(Data listing)
-- start --

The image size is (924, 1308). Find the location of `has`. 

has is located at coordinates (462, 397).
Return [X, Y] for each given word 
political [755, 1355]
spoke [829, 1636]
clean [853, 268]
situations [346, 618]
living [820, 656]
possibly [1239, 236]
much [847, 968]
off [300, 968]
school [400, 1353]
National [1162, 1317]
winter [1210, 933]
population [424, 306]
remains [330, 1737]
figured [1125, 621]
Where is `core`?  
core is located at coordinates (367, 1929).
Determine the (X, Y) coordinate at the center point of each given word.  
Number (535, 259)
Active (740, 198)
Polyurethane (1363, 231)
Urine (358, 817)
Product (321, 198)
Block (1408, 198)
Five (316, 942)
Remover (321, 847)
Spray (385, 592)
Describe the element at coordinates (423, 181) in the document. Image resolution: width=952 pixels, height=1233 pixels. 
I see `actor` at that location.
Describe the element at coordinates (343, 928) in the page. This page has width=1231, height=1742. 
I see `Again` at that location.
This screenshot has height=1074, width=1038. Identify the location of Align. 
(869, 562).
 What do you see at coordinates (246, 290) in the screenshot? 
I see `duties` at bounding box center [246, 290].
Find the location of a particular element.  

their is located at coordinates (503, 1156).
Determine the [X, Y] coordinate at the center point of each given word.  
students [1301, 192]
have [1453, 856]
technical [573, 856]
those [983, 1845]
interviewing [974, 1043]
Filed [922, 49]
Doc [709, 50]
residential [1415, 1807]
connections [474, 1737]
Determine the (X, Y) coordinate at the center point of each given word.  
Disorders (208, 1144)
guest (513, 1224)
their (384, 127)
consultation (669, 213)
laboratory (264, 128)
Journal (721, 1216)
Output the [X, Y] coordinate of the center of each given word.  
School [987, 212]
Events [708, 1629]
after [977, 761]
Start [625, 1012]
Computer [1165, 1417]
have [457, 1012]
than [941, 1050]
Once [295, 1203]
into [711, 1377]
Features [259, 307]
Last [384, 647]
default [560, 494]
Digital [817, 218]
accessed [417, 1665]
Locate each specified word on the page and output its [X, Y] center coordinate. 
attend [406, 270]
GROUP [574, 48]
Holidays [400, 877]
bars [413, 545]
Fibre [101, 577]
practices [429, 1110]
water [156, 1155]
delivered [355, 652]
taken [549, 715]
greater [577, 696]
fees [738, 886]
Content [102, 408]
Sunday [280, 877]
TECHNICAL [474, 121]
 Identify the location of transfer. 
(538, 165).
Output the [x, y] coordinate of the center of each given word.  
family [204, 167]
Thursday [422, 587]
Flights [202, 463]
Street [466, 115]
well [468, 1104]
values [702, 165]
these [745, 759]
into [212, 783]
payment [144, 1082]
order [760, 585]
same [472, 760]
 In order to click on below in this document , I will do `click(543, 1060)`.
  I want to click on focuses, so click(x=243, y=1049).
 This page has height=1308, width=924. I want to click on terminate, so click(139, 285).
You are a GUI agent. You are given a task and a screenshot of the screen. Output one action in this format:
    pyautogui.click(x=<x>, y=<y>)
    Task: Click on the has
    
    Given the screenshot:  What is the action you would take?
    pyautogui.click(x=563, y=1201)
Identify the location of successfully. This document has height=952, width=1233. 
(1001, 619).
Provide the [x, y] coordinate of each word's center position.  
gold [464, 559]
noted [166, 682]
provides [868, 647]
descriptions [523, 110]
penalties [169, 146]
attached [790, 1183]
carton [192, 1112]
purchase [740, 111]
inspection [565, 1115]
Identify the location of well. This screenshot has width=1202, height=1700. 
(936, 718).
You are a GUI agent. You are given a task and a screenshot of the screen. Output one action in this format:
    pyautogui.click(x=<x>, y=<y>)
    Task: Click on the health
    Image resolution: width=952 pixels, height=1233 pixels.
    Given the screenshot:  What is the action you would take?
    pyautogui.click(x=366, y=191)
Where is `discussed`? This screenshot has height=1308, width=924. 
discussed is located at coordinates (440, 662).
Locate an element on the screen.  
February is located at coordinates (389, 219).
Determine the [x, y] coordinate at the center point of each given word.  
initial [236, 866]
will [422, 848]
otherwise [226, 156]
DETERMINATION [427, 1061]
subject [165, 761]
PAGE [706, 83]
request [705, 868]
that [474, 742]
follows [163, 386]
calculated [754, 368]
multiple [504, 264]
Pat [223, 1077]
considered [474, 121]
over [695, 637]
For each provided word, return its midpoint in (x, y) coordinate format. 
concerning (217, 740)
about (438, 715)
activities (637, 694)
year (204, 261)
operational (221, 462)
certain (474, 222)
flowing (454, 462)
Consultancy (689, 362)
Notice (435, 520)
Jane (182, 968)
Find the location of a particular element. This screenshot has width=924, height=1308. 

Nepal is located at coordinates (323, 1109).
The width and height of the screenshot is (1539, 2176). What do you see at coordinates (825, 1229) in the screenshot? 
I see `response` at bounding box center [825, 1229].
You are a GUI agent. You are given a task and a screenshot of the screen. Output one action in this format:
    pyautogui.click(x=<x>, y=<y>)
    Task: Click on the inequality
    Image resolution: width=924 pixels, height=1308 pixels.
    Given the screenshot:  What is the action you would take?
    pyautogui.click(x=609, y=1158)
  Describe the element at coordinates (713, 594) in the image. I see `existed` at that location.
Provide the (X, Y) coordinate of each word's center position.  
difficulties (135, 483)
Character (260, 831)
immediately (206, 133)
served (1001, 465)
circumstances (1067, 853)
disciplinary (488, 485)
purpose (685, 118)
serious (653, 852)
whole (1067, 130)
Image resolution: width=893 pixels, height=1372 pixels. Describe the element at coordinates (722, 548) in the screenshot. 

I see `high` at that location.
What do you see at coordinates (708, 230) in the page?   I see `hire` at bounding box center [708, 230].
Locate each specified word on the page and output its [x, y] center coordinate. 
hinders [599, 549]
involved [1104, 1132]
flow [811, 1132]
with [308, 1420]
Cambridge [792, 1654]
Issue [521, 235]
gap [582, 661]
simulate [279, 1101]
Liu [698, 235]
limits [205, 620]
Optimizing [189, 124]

-- end --

[THE REQUEST] Rewrite the data listing, changing every "each given word" to "each listed word" and keeping all other text the same.

[WORKED ANSWER]
The image size is (924, 1308). Find the location of `has`. 

has is located at coordinates (462, 397).
Return [X, Y] for each listed word 
political [755, 1355]
spoke [829, 1636]
clean [853, 268]
situations [346, 618]
living [820, 656]
possibly [1239, 236]
much [847, 968]
off [300, 968]
school [400, 1353]
National [1162, 1317]
winter [1210, 933]
population [424, 306]
remains [330, 1737]
figured [1125, 621]
Where is `core`?  
core is located at coordinates (367, 1929).
Determine the (X, Y) coordinate at the center point of each listed word.  
Number (535, 259)
Active (740, 198)
Polyurethane (1363, 231)
Urine (358, 817)
Product (321, 198)
Block (1408, 198)
Five (316, 942)
Remover (321, 847)
Spray (385, 592)
Describe the element at coordinates (423, 181) in the document. Image resolution: width=952 pixels, height=1233 pixels. 
I see `actor` at that location.
Describe the element at coordinates (343, 928) in the page. This page has width=1231, height=1742. 
I see `Again` at that location.
This screenshot has height=1074, width=1038. Identify the location of Align. 
(869, 562).
 What do you see at coordinates (246, 290) in the screenshot? 
I see `duties` at bounding box center [246, 290].
Find the location of a particular element.  

their is located at coordinates (503, 1156).
Determine the [X, Y] coordinate at the center point of each listed word.  
students [1301, 192]
have [1453, 856]
technical [573, 856]
those [983, 1845]
interviewing [974, 1043]
Filed [922, 49]
Doc [709, 50]
residential [1415, 1807]
connections [474, 1737]
Determine the (X, Y) coordinate at the center point of each listed word.  
Disorders (208, 1144)
guest (513, 1224)
their (384, 127)
consultation (669, 213)
laboratory (264, 128)
Journal (721, 1216)
Output the [X, Y] coordinate of the center of each listed word.  
School [987, 212]
Events [708, 1629]
after [977, 761]
Start [625, 1012]
Computer [1165, 1417]
have [457, 1012]
than [941, 1050]
Once [295, 1203]
into [711, 1377]
Features [259, 307]
Last [384, 647]
default [560, 494]
Digital [817, 218]
accessed [417, 1665]
Locate each specified word on the page and output its [X, Y] center coordinate. 
attend [406, 270]
GROUP [574, 48]
Holidays [400, 877]
bars [413, 545]
Fibre [101, 577]
practices [429, 1110]
water [156, 1155]
delivered [355, 652]
taken [549, 715]
greater [577, 696]
fees [738, 886]
Content [102, 408]
Sunday [280, 877]
TECHNICAL [474, 121]
 Identify the location of transfer. 
(538, 165).
Output the [x, y] coordinate of the center of each listed word.  
family [204, 167]
Thursday [422, 587]
Flights [202, 463]
Street [466, 115]
well [468, 1104]
values [702, 165]
these [745, 759]
into [212, 783]
payment [144, 1082]
order [760, 585]
same [472, 760]
 In order to click on below in this document , I will do `click(543, 1060)`.
  I want to click on focuses, so click(x=243, y=1049).
 This page has height=1308, width=924. I want to click on terminate, so click(139, 285).
You are a GUI agent. You are given a task and a screenshot of the screen. Output one action in this format:
    pyautogui.click(x=<x>, y=<y>)
    Task: Click on the has
    
    Given the screenshot:  What is the action you would take?
    pyautogui.click(x=563, y=1201)
Identify the location of successfully. This document has height=952, width=1233. 
(1001, 619).
Provide the [x, y] coordinate of each word's center position.  
gold [464, 559]
noted [166, 682]
provides [868, 647]
descriptions [523, 110]
penalties [169, 146]
attached [790, 1183]
carton [192, 1112]
purchase [740, 111]
inspection [565, 1115]
Identify the location of well. This screenshot has width=1202, height=1700. 
(936, 718).
You are a GUI agent. You are given a task and a screenshot of the screen. Output one action in this format:
    pyautogui.click(x=<x>, y=<y>)
    Task: Click on the health
    Image resolution: width=952 pixels, height=1233 pixels.
    Given the screenshot:  What is the action you would take?
    pyautogui.click(x=366, y=191)
Where is `discussed`? This screenshot has height=1308, width=924. 
discussed is located at coordinates (440, 662).
Locate an element on the screen.  
February is located at coordinates (389, 219).
Determine the [x, y] coordinate at the center point of each listed word.  
initial [236, 866]
will [422, 848]
otherwise [226, 156]
DETERMINATION [427, 1061]
subject [165, 761]
PAGE [706, 83]
request [705, 868]
that [474, 742]
follows [163, 386]
calculated [754, 368]
multiple [504, 264]
Pat [223, 1077]
considered [474, 121]
over [695, 637]
For each provided word, return its midpoint in (x, y) coordinate format. 
concerning (217, 740)
about (438, 715)
activities (637, 694)
year (204, 261)
operational (221, 462)
certain (474, 222)
flowing (454, 462)
Consultancy (689, 362)
Notice (435, 520)
Jane (182, 968)
Find the location of a particular element. This screenshot has width=924, height=1308. 

Nepal is located at coordinates (323, 1109).
The width and height of the screenshot is (1539, 2176). What do you see at coordinates (825, 1229) in the screenshot? 
I see `response` at bounding box center [825, 1229].
You are a GUI agent. You are given a task and a screenshot of the screen. Output one action in this format:
    pyautogui.click(x=<x>, y=<y>)
    Task: Click on the inequality
    Image resolution: width=924 pixels, height=1308 pixels.
    Given the screenshot:  What is the action you would take?
    pyautogui.click(x=609, y=1158)
  Describe the element at coordinates (713, 594) in the image. I see `existed` at that location.
Provide the (X, Y) coordinate of each word's center position.  
difficulties (135, 483)
Character (260, 831)
immediately (206, 133)
served (1001, 465)
circumstances (1067, 853)
disciplinary (488, 485)
purpose (685, 118)
serious (653, 852)
whole (1067, 130)
Image resolution: width=893 pixels, height=1372 pixels. Describe the element at coordinates (722, 548) in the screenshot. 

I see `high` at that location.
What do you see at coordinates (708, 230) in the page?   I see `hire` at bounding box center [708, 230].
Locate each specified word on the page and output its [x, y] center coordinate. 
hinders [599, 549]
involved [1104, 1132]
flow [811, 1132]
with [308, 1420]
Cambridge [792, 1654]
Issue [521, 235]
gap [582, 661]
simulate [279, 1101]
Liu [698, 235]
limits [205, 620]
Optimizing [189, 124]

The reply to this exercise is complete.